Problem requirements: Needed from the data below: every line from the one with "Home (93, 1179)" up to and including the one with "YouTube (415, 2360)", repeated exactly and with nothing else.

-------- Task input --------

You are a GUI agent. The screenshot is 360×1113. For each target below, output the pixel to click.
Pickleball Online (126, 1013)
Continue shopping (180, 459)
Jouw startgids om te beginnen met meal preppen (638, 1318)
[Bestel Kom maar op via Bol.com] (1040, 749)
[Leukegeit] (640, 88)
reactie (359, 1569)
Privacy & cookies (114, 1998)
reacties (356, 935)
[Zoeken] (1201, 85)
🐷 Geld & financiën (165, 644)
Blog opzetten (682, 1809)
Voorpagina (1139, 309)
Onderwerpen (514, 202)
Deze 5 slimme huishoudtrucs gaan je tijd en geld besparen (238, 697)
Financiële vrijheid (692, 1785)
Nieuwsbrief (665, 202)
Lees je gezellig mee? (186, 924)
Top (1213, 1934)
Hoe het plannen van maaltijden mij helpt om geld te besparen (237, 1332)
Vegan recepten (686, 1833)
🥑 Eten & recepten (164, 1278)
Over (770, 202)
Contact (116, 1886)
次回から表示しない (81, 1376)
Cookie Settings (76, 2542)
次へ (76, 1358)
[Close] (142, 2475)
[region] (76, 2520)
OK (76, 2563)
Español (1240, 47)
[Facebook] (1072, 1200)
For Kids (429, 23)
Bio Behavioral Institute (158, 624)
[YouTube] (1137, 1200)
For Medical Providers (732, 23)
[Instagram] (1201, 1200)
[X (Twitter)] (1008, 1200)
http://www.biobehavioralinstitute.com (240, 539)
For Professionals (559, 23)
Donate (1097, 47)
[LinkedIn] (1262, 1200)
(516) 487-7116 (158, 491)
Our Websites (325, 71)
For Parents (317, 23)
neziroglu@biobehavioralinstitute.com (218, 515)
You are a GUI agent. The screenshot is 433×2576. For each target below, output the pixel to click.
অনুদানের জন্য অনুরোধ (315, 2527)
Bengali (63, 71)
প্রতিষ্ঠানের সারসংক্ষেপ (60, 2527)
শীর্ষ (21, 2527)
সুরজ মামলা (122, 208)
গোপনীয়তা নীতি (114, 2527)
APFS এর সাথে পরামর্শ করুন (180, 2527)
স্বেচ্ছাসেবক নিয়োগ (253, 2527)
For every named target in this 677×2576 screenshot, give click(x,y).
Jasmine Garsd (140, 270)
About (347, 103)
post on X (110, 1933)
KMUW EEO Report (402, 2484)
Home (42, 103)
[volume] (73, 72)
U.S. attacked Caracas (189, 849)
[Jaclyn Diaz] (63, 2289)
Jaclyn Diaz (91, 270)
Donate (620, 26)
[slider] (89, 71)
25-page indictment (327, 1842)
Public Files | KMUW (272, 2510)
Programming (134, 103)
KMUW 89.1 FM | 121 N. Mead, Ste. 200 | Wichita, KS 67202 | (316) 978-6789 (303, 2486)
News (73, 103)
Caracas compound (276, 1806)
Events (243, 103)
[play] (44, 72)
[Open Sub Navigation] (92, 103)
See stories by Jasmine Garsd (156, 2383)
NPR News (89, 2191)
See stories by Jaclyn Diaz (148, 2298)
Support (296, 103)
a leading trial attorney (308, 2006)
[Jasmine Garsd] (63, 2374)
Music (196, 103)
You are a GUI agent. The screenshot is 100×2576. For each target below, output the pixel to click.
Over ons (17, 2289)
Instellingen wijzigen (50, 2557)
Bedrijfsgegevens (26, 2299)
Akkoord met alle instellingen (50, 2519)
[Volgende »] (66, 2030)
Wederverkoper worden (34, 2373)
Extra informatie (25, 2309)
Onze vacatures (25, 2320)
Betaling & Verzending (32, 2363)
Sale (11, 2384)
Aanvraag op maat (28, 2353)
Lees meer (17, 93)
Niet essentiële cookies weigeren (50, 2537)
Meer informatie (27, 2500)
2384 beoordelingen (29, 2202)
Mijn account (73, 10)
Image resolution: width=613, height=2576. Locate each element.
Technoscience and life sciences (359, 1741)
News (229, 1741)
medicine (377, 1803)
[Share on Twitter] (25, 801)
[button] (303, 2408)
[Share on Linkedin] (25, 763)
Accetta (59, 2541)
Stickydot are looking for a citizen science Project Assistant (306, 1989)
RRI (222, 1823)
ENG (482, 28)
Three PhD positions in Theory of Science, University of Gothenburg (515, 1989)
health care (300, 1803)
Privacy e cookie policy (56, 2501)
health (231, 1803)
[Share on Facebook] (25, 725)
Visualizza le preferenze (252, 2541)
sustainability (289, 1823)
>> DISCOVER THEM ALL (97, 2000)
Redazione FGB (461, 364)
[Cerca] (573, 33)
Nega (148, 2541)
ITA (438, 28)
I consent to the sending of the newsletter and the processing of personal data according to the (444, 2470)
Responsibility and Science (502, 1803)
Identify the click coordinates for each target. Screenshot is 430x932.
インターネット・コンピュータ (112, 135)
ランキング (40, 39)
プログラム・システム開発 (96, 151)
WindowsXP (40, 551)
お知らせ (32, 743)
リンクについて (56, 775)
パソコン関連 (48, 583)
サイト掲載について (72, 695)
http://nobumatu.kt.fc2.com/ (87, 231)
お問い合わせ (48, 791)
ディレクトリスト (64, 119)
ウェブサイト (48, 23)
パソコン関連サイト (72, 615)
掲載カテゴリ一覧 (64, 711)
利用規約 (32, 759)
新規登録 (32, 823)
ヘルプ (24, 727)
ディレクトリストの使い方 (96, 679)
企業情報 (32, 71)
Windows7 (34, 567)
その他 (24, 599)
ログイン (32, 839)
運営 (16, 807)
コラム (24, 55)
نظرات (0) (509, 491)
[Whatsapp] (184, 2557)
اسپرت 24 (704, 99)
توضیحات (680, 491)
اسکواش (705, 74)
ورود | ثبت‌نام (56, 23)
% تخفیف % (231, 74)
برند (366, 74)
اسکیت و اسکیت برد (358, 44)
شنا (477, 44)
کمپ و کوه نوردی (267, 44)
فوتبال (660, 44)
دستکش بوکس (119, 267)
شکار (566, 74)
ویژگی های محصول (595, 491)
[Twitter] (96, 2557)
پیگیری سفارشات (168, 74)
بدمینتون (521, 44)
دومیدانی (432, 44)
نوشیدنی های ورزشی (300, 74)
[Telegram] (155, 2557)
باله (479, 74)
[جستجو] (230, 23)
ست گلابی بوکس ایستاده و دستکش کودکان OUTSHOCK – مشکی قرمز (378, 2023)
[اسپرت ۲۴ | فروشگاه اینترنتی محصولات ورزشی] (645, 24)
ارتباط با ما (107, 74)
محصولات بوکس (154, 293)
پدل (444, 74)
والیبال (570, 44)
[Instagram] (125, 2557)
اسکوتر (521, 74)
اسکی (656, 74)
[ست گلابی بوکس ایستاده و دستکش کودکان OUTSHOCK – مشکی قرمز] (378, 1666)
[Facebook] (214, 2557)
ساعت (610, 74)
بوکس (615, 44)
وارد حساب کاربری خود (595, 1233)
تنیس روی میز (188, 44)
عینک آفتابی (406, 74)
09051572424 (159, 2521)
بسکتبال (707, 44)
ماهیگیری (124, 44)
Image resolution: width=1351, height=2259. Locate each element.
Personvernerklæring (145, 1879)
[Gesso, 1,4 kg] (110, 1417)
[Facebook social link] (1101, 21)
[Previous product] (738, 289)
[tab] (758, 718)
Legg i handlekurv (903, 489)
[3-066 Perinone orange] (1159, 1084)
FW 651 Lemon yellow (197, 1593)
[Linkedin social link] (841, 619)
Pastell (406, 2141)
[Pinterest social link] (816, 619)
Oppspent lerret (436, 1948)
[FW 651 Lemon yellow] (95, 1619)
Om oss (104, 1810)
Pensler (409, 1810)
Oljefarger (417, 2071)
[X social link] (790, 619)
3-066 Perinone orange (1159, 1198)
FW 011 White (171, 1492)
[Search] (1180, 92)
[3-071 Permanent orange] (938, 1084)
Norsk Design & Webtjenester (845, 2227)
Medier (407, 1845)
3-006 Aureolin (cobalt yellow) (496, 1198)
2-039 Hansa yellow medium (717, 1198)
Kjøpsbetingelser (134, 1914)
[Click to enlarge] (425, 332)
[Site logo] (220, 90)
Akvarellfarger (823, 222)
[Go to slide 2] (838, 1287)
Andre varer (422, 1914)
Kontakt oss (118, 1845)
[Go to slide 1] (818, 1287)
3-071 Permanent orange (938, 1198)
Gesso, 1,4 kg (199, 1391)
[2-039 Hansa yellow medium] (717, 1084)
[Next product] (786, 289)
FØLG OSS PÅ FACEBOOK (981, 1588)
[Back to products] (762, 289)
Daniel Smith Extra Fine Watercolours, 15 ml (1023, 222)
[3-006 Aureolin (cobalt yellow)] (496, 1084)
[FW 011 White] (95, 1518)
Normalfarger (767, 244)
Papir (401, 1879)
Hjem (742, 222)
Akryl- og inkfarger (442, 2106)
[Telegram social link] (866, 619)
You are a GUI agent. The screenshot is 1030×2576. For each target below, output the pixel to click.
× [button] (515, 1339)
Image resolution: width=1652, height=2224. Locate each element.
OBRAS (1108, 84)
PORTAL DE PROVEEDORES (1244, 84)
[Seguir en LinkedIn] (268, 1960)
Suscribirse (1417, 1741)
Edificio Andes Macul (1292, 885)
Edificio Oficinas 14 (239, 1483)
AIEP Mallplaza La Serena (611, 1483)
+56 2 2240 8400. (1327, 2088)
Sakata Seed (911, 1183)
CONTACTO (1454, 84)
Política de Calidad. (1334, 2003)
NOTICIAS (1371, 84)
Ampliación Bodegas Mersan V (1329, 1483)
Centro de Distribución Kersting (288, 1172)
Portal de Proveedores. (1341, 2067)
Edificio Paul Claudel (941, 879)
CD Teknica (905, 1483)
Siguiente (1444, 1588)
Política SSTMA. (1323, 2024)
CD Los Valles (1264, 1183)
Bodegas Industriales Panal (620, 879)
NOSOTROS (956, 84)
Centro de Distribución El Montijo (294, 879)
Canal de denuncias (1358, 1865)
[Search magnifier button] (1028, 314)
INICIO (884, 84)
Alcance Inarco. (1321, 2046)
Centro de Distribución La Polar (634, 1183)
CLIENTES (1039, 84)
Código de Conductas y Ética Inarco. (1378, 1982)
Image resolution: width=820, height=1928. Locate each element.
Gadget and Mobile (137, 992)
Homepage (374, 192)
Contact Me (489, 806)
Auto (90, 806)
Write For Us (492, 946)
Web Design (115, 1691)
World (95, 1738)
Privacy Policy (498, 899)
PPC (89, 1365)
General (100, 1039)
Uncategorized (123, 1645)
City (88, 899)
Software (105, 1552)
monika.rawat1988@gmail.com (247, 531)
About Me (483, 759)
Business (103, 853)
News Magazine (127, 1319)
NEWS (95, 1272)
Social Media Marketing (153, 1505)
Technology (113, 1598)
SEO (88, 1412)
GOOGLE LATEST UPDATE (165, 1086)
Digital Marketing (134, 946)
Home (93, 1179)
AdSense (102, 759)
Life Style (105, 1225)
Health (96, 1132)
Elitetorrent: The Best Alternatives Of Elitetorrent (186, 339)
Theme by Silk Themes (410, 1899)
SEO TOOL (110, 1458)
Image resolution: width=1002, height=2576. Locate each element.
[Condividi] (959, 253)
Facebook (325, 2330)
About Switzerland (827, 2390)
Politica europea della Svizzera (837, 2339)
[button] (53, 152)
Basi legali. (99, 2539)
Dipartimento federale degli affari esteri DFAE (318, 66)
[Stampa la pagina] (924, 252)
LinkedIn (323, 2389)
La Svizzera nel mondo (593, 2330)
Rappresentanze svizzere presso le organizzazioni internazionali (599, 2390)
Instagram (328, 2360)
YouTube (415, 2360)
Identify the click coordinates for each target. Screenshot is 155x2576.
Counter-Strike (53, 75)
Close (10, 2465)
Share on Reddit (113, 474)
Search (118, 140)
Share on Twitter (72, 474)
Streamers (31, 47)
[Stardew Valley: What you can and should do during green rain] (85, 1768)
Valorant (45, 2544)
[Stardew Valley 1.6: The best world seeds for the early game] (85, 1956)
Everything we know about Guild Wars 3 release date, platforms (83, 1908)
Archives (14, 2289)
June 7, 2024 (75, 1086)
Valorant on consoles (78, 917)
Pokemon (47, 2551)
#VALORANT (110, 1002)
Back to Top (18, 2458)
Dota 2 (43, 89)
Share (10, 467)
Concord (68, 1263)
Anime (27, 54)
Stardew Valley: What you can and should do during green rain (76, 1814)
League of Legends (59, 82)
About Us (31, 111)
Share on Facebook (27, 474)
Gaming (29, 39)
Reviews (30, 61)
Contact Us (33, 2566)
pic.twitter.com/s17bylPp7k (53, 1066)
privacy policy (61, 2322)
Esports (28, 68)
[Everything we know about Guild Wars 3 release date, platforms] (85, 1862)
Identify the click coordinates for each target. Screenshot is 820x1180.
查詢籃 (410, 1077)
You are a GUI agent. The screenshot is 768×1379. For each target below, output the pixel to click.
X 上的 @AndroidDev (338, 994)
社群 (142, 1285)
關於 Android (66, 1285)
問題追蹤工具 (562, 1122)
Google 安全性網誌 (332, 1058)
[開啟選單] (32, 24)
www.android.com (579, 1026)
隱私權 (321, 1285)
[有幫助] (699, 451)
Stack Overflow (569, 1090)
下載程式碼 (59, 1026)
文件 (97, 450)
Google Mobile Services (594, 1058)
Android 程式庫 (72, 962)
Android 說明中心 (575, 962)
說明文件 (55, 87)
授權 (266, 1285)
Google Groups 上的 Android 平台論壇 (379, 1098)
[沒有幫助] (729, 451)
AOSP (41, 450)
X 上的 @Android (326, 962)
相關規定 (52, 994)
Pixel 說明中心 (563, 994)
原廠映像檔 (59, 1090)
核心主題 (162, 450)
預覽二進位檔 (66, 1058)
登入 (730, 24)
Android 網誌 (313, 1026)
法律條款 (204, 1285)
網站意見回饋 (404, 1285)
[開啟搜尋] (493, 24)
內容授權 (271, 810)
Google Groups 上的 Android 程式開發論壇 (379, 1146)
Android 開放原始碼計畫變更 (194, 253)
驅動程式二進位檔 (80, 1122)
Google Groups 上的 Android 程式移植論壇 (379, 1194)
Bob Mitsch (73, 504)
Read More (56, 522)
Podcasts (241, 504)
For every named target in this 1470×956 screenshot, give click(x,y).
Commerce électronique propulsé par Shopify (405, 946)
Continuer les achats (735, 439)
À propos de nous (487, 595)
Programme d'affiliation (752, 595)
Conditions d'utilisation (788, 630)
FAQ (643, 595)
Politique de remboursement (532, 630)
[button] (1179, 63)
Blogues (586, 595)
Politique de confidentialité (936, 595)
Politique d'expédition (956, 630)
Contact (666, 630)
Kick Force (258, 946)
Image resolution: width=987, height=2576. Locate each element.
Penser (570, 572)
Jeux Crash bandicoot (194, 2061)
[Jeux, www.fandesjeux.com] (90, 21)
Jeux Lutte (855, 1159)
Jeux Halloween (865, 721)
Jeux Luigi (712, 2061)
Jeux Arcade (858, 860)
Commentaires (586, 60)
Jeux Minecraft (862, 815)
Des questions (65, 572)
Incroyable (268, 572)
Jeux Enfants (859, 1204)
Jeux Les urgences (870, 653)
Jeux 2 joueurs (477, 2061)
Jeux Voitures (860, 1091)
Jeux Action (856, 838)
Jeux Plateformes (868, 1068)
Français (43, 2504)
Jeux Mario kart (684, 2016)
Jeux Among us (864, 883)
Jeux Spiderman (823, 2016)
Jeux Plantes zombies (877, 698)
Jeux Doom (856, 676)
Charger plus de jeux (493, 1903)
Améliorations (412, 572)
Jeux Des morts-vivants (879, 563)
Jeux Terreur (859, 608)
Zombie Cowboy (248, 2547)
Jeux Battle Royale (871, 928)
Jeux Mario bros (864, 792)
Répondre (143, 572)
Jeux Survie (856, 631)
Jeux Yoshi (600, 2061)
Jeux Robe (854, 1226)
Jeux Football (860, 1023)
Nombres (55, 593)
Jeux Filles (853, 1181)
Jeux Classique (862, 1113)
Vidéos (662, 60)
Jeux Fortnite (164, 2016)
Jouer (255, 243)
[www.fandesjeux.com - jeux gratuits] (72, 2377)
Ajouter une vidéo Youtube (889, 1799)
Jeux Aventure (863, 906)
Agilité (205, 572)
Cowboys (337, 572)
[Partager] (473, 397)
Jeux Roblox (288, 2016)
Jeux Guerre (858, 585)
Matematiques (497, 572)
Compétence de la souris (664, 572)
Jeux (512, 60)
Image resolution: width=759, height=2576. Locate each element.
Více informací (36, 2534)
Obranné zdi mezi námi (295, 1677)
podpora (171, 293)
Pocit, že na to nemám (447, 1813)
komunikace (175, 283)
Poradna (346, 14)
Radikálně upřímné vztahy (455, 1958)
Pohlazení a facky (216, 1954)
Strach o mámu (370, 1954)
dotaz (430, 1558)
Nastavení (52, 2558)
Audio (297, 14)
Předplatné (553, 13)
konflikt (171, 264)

--------

Task output:
Home (93, 1179)
AdSense (102, 759)
Life Style (105, 1225)
Health (96, 1132)
Elitetorrent: The Best Alternatives Of Elitetorrent (186, 339)
Theme by Silk Themes (410, 1899)
SEO TOOL (110, 1458)
Image resolution: width=1002, height=2576. Locate each element.
[Condividi] (959, 253)
Facebook (325, 2330)
About Switzerland (827, 2390)
Politica europea della Svizzera (837, 2339)
[button] (53, 152)
Basi legali. (99, 2539)
Dipartimento federale degli affari esteri DFAE (318, 66)
[Stampa la pagina] (924, 252)
LinkedIn (323, 2389)
La Svizzera nel mondo (593, 2330)
Rappresentanze svizzere presso le organizzazioni internazionali (599, 2390)
Instagram (328, 2360)
YouTube (415, 2360)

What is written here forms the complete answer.